Return the data used to create the radial or elliptical profile of the source model (after any PSF convolution) for imaging data.


get_model_prof( [id], [model=None, rstep=None, rmin=None, rmax=None,
rlo=None, rhi=None, xpos=None, ypos=None, ellip=None, theta=None,
group_counts=None, group_snr=None, recalc=True] )


The get_model_prof() command calculates the radial - or elliptical - profile of the source model of an imaging dataset and returns an object containing the values. The profile is defined by the existing model compenents, although it is possible to over-ride these values.

The model values used to calculate the profile are those after convolution by any PSF model.
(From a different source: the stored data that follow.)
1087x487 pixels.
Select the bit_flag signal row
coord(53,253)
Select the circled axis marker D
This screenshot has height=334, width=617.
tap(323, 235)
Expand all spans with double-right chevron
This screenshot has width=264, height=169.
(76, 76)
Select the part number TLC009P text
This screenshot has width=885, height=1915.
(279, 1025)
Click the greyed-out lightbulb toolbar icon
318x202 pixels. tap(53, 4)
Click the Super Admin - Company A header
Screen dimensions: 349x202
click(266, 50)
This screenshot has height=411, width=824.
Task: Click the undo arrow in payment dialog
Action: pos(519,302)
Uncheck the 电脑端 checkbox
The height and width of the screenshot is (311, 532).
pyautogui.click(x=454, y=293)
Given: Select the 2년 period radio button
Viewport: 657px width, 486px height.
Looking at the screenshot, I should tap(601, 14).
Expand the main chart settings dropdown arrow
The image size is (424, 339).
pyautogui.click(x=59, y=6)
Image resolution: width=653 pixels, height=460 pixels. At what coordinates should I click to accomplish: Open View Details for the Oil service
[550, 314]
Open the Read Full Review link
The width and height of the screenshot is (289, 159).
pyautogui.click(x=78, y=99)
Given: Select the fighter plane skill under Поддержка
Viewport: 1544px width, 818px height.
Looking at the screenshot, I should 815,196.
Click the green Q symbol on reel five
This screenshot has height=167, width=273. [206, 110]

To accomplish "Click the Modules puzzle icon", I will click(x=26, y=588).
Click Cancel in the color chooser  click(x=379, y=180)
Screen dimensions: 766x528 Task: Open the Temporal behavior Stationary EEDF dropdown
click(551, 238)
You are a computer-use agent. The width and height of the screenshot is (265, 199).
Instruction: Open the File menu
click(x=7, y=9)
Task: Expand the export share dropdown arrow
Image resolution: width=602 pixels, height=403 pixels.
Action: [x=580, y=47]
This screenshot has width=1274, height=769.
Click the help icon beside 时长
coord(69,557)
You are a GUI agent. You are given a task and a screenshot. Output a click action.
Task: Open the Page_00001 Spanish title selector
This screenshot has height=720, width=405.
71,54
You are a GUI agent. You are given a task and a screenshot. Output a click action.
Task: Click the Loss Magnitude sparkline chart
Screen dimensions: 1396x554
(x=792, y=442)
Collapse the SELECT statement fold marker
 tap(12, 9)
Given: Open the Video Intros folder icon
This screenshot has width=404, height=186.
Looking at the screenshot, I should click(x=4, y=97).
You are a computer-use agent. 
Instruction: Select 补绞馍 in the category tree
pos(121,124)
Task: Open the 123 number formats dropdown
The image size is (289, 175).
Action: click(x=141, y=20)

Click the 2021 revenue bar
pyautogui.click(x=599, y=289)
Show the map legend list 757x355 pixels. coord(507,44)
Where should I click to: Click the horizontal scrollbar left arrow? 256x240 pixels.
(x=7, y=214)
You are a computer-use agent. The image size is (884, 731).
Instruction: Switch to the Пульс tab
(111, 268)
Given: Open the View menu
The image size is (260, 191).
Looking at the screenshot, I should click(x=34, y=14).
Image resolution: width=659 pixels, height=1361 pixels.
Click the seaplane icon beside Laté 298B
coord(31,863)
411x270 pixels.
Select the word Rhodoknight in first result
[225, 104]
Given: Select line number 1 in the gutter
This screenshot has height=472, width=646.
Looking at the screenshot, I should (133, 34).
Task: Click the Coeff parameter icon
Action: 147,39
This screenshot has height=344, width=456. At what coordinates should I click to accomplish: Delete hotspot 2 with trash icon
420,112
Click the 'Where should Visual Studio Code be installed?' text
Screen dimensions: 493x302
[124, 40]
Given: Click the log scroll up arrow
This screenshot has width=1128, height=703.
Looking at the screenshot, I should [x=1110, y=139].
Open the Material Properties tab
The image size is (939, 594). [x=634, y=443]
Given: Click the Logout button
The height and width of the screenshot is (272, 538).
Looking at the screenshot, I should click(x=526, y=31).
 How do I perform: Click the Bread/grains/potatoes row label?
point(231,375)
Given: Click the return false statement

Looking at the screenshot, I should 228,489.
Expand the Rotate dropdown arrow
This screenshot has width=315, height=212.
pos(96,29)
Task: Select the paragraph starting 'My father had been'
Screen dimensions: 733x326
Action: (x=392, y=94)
Please use the get_source_prof() command if you want to plot the un-convolved model values.

Loading the routine

The routine can be loaded into Sherpa by saying:

from sherpa_contrib.profiles import *

Argument options

The argument options are the same as for the prof_data() command - except that the overplot and label arguments are not supported - and are described in its ahelp page.

Fields returned by get_model_prof

The following table lists the fields in the object returned by the get_model_prof() command. These values can also be seen by using the print command on the object:

sherpa> d = get_model_prof(rstep=10)
sherpa> print (d)
Field name Description
xlo The lower-limits of the radial bins
xhi The upper-limits of the radial bins
y The calculated profile value (sum of model / area)
xlabel The label for the X axis
ylabel The label for the Y axis
title The plot title
histo_prefs The preferences for the plot

Example 1

sherpa> d10 = get_model_prof(group_snr=10)
sherpa> d20 = get_model_prof(group_snr=20)
sherpa> erase()
sherpa> add_histogram(d10.xlo, d10.xhi, d10.y)
sherpa> add_histogram(d20.xlo, d20.xhi, d20.y, ["line.color", "red"])
sherpa> set_plot_xlabel(d10.xlabel)
sherpa> set_plot_ylabel(d10.ylabel)

Two profiles of the same model are calculated; d10 uses a signal-to-noise ratio of 10 and d20 a value of 20. The return values are then used to plot up the profiles using ChIPS commands to compare the plots (the d20 results are shown in green).

Example 2

sherpa> prof_model("src1", group_counts=100)
sherpa> da = get_model_prof(recalc=False)
sherpa> prof_model("src2", rlo=da.xlo, rhi=da.xhi, overplot=True)
sherpa> set_histogram(["symbol.color", "orange"])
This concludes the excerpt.